Com’era prevedibile arrivano i nostrani dem insoumis, eccitati dalla “vittoria”, tra molte virgolette, di Jean-Luc Mélenchon, visto da taluni come una specie di Lenin 2.0, nuovo capo della sinistra europea che avrebbe la Francia in mano (si vedrà presto che non è affatto così).
Anche Elly Schlein, che comunque ha la testa sulle spalle più di quanto si creda, un pochino si è fatta abbacinare dal risultato francese e ne ha dedotto che «uniti si vince», senza chiarire che in Francia uniti si impedisce alla destra di prevalere, nulla di più e nulla di meno, mentre per governare ci vuole la politica e un sano realismo (riassunto nella lettera di Emmanuel Macron ai concittadini).
In Italia l’unità sarà certo importante, non tanto per non fare vincere Giorgia Meloni, ma per governare: sono due cose diverse, solo in parte sovrapponibili. Per Goffredo Bettini, da anni insoumi dopo una vita ideologicamente più assennata, dalle urne francesi invece emergerebbe che ha fallito il liberismo o «ipercapitalismo», insomma quelle cose brutte che creano tanta miseria, e in un non breve articolo sull’Unità si dimentica di annotare che il vincitore politico si chiama Emmanuel Macron e che sarà questi a dare le carte (avendo tra l’altro più deputati dei melenchoniani).

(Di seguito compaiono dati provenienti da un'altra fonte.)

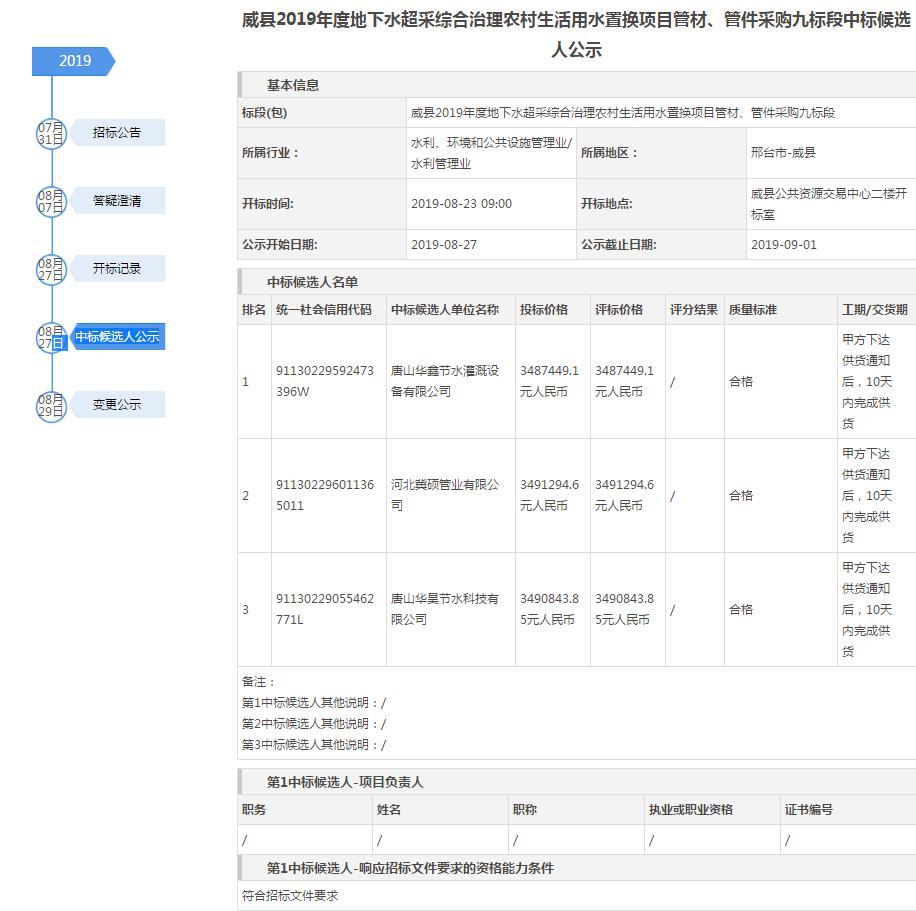Click the 中标候选人名单 section header

point(312,283)
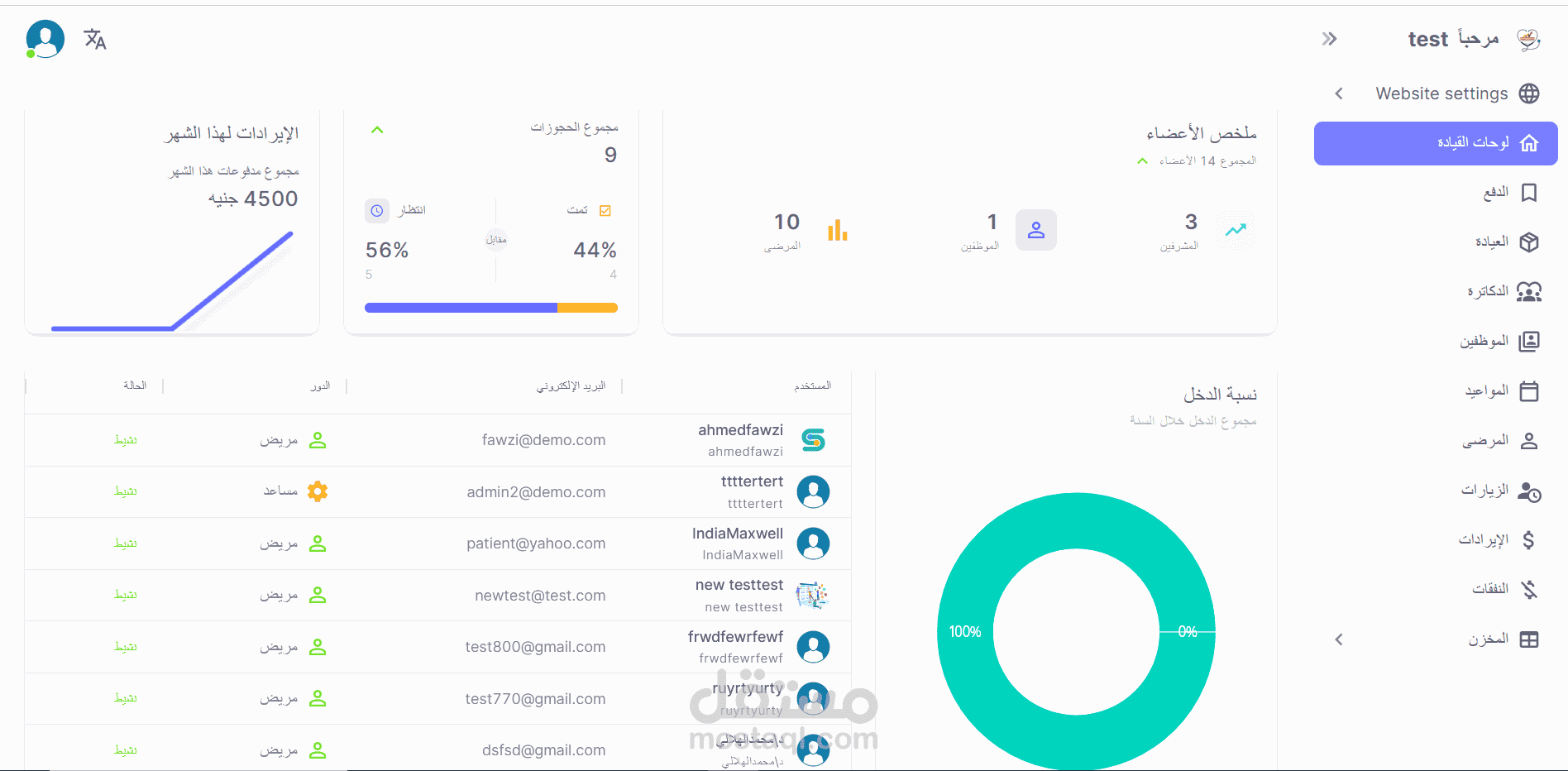Click the orange checkbox icon beside completed bookings
Screen dimensions: 1568x771
click(x=605, y=211)
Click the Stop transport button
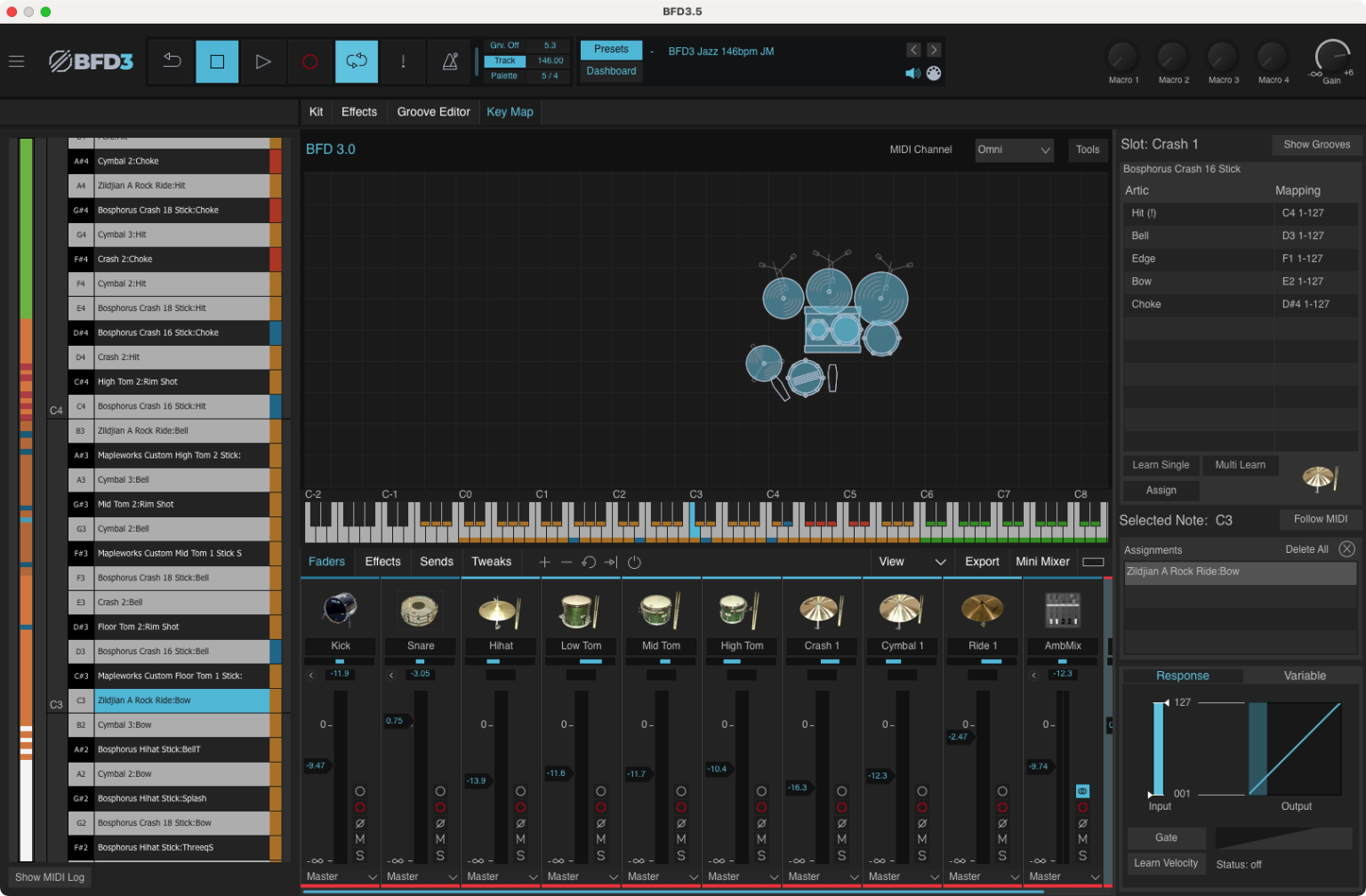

Preferisce scrivere, Bettini, che «dopo la sua straordinaria vittoria» Mélenchon «ha fatto bene a rivendicare le sue proposte economiche e sociali» che con ogni evidenza rappresentano un problema per un programma condiviso e soprattutto credibile e non certo la soluzione, tanto è vero che o rinuncerà alle sue proposte scassa-bilancio finirà in minoranza nel Front Populaire dove sta emergendo una certa disponibilità al Rassemblement repubblicano evocato da Macron.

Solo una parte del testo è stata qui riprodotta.